Cats have to have wet food, and in my opinion it should be at least 80% of their diet, but 100% is better. But wet food can become expensive and the quality is a lot of times questionable at best. I really recommend reading Catinfo.org for recipes and further information on balanced raw diets from Dr. Lisa Pierson, and also watching Dr. Karen Becker’s YouTube videos of raw diets, but here I want to address the importance of steering you into the direction of healthy wet food options.

Many wet foods have tons of grains, fillers, preservatives and carcinogenic ingredients in them. Pet food does not have as many restrictions as human food--and we all know that prepared people food isn’t always what you think it is--so the quality in pet food is usually even more lacking. There are several brands of canned wet food that are great to feed your cat and can be found at pet food stores. I really don’t like to recommend specific brands of food because the quality can change over time, and it is up to the consumer to do the research to find the right brand. However, one I do like is “I and Love and You” (crazy name, great food.) They even make a rabbit formula (cleverly named "Whascally Wabbit"), and rabbit is by far one of the best protein sources to feed your cat. I recommend avoiding fish- and tuna-based diets, as these are not something a cat would normally eat in the wild, and even the best fish in the world have some degree of contaminants in them, which are hard on your cat’s body to process. Just keep in mind to look for the highest quality canned food you can afford. That’s going to be something with rabbit, duck, turkey, quail, pheasant, venison and so on at the very top of the ingredient list. (Chicken and beef can be an allergic trigger for some cats, but is okay for others as long as the quality is the best you can get).

### Check your understanding
**a)** In the passage on cat food, which protein source is called one of the best to feed a cat?
**b)** Please write out part of the passage on cat food: begin at the words "Cats have to" and stop after the words "wet food options.".

### Supplied material
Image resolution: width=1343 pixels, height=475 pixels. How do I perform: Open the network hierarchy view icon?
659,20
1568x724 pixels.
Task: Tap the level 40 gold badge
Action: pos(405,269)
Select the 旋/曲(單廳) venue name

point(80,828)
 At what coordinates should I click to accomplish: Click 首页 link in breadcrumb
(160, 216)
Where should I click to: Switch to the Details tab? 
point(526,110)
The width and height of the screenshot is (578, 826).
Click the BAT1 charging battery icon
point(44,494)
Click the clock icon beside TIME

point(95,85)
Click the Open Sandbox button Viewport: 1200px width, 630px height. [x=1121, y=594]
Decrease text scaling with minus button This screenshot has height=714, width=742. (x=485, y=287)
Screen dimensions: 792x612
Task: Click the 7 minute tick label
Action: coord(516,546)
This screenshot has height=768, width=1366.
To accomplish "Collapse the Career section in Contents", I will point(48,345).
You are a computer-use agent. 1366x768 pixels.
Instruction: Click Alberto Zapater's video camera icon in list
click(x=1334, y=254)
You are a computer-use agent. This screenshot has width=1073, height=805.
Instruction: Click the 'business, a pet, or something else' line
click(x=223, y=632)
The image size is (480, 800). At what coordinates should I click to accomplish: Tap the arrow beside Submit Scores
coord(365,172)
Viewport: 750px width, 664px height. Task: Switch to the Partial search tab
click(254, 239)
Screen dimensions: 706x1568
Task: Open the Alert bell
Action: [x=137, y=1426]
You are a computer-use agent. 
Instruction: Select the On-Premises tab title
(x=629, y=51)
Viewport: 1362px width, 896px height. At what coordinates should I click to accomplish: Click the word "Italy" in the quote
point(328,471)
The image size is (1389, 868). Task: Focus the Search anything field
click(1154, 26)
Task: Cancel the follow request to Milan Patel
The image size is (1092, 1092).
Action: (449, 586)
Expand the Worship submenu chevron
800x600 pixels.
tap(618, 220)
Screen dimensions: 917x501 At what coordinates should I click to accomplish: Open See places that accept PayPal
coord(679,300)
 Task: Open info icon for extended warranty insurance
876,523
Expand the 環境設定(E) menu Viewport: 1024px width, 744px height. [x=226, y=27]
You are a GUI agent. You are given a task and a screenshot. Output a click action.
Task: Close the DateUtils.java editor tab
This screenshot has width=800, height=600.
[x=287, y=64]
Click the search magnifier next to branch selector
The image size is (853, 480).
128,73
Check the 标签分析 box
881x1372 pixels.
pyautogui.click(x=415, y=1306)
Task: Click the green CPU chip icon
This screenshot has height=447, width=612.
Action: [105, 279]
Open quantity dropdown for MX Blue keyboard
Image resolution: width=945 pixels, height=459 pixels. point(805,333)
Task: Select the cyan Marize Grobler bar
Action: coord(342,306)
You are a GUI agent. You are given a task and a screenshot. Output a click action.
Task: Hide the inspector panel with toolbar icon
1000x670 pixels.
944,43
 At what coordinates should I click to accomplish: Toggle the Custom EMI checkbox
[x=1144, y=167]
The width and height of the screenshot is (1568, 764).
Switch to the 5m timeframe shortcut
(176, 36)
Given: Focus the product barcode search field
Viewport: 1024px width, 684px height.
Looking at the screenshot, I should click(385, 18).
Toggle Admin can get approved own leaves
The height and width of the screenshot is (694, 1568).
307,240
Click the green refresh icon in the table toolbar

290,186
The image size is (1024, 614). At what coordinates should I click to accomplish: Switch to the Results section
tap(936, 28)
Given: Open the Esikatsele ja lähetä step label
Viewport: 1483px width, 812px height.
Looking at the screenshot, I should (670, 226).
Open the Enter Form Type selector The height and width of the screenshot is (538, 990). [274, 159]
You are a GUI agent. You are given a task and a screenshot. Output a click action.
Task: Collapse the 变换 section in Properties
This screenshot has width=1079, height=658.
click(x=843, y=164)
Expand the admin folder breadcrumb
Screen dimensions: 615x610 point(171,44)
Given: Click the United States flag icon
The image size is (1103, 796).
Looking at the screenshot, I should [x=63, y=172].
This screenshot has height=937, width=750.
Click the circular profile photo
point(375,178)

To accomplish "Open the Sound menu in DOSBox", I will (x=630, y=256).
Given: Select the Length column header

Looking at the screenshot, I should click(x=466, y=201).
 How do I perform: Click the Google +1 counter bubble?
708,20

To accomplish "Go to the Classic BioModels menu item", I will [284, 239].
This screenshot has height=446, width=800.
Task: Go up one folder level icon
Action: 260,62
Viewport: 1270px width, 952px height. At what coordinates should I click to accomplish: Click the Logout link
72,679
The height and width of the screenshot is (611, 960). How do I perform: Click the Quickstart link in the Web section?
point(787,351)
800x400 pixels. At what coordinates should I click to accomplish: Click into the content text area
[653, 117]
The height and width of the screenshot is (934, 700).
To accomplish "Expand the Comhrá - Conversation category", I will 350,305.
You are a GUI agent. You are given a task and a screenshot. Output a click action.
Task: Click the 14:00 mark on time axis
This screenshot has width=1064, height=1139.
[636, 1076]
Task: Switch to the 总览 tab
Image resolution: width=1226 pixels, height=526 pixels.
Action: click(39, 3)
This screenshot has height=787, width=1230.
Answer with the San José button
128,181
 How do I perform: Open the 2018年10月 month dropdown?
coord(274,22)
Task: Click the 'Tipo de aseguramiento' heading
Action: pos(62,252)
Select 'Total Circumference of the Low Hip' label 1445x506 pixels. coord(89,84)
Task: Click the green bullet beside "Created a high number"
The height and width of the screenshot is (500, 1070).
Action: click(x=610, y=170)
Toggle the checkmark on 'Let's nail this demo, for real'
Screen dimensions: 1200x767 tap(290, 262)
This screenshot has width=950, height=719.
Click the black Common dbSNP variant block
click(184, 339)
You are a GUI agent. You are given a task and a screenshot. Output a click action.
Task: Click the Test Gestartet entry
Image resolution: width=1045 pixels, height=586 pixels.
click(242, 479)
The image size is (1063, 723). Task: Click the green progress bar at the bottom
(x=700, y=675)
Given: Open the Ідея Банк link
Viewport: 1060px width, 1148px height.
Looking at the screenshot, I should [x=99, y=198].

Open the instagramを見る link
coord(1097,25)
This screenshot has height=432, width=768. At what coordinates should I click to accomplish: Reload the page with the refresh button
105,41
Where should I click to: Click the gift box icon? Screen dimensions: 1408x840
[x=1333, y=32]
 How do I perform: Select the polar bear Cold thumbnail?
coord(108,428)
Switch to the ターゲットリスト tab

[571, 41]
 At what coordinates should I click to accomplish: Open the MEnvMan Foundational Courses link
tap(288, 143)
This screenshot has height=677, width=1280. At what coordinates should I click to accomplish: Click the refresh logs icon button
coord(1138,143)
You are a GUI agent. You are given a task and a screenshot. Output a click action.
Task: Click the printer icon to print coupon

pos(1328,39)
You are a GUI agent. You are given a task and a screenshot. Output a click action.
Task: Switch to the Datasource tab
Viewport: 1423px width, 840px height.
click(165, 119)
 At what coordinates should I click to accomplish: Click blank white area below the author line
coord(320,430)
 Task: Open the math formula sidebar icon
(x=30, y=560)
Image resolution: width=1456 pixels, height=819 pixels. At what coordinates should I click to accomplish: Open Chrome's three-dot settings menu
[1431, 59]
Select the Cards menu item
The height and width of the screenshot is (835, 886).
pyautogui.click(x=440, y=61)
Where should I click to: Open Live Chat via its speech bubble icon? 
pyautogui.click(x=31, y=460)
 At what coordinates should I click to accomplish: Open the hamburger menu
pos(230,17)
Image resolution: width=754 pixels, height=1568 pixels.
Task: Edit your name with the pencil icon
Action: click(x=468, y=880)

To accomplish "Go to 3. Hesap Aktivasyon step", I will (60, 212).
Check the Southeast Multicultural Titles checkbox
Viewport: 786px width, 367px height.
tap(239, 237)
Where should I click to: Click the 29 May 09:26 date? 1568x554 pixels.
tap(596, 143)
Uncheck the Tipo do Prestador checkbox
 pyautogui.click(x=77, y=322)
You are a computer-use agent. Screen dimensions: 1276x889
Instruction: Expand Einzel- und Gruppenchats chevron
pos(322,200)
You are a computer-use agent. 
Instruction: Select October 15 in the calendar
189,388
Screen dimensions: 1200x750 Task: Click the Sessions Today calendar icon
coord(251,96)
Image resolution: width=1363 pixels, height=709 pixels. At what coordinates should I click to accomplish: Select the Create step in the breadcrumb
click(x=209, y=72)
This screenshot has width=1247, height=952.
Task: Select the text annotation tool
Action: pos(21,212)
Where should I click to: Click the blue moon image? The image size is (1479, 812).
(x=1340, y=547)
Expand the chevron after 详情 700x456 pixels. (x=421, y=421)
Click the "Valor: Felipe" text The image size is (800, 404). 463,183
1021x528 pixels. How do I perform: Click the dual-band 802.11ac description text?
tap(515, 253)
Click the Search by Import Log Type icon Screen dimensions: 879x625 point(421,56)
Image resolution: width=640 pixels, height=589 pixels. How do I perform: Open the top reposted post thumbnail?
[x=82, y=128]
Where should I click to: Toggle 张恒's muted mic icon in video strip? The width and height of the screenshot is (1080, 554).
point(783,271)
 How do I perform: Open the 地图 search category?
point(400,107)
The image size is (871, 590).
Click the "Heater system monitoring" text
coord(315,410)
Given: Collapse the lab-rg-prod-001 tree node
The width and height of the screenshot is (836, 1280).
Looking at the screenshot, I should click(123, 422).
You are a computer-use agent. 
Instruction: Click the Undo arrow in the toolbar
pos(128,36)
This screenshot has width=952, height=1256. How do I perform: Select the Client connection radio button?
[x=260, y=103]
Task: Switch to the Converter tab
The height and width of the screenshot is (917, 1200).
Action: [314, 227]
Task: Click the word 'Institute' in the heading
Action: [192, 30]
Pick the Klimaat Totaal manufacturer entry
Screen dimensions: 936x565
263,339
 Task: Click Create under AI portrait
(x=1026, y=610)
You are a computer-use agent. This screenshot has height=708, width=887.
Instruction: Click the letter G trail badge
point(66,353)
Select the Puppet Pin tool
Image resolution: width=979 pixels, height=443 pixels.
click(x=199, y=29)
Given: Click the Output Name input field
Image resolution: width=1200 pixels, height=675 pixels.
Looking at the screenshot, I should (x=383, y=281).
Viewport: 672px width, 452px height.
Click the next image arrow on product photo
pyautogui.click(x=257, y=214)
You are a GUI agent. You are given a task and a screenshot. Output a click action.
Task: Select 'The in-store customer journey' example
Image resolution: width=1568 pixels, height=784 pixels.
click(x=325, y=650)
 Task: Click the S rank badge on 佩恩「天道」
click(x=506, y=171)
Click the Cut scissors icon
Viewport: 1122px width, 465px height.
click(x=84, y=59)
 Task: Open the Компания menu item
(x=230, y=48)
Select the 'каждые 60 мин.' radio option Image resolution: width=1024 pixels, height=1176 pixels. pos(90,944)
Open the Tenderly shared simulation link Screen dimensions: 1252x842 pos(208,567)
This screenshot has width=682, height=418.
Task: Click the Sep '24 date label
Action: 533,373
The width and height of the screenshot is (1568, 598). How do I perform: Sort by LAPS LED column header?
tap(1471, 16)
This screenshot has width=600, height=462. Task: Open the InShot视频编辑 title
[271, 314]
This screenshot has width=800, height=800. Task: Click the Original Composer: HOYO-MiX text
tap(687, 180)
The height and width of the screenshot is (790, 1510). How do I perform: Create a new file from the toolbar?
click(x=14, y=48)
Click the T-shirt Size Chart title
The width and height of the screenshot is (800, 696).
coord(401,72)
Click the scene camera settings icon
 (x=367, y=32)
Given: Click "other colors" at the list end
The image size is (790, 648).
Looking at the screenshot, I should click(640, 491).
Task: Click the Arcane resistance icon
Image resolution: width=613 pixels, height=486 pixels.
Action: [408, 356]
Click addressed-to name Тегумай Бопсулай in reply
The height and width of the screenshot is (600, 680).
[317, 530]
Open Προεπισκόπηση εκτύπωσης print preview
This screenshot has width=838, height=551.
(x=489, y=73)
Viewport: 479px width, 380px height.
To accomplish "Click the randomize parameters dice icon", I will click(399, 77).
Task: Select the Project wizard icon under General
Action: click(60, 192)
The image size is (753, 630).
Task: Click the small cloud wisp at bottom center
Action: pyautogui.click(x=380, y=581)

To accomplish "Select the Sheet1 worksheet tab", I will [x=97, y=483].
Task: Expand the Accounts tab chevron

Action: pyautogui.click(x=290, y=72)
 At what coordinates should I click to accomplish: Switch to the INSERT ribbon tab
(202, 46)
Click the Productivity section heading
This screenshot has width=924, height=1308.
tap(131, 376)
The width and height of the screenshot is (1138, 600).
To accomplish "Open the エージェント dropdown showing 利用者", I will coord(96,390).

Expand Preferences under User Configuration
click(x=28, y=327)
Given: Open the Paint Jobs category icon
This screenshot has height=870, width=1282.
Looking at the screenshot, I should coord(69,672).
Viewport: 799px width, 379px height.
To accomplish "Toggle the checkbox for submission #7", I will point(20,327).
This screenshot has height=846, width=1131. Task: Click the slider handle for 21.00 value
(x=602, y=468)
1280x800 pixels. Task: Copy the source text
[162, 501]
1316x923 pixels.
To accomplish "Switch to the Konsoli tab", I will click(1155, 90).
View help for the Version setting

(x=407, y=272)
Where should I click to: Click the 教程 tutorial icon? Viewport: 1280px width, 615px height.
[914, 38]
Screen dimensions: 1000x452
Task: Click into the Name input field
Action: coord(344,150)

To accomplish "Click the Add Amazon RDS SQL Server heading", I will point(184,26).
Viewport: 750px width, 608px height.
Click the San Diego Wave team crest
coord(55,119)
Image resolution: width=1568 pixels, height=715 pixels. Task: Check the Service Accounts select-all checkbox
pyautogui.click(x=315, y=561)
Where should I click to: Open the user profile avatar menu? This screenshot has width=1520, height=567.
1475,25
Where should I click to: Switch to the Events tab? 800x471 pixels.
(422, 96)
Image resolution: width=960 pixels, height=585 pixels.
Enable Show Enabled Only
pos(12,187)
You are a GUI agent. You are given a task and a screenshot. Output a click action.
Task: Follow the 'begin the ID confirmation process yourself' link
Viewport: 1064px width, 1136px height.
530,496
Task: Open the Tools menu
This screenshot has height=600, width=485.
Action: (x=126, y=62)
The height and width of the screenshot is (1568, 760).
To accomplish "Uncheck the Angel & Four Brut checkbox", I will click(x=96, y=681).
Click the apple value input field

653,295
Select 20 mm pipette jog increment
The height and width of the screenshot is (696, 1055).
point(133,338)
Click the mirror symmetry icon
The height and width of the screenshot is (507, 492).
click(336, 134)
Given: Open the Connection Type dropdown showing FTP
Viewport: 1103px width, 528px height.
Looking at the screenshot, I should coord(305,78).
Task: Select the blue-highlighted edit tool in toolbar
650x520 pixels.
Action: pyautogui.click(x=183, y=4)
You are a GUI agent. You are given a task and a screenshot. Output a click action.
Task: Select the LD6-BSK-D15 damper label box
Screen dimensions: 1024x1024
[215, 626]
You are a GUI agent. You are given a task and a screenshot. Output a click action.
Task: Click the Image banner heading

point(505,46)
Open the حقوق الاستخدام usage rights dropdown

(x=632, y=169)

### Exercise answers
**a)** Rabbit.

**b)**
Cats have to have wet food, and in my opinion it should be at least 80% of their diet, but 100% is better. But wet food can become expensive and the quality is a lot of times questionable at best. I really recommend reading Catinfo.org for recipes and further information on balanced raw diets from Dr. Lisa Pierson, and also watching Dr. Karen Becker’s YouTube videos of raw diets, but here I want to address the importance of steering you into the direction of healthy wet food options.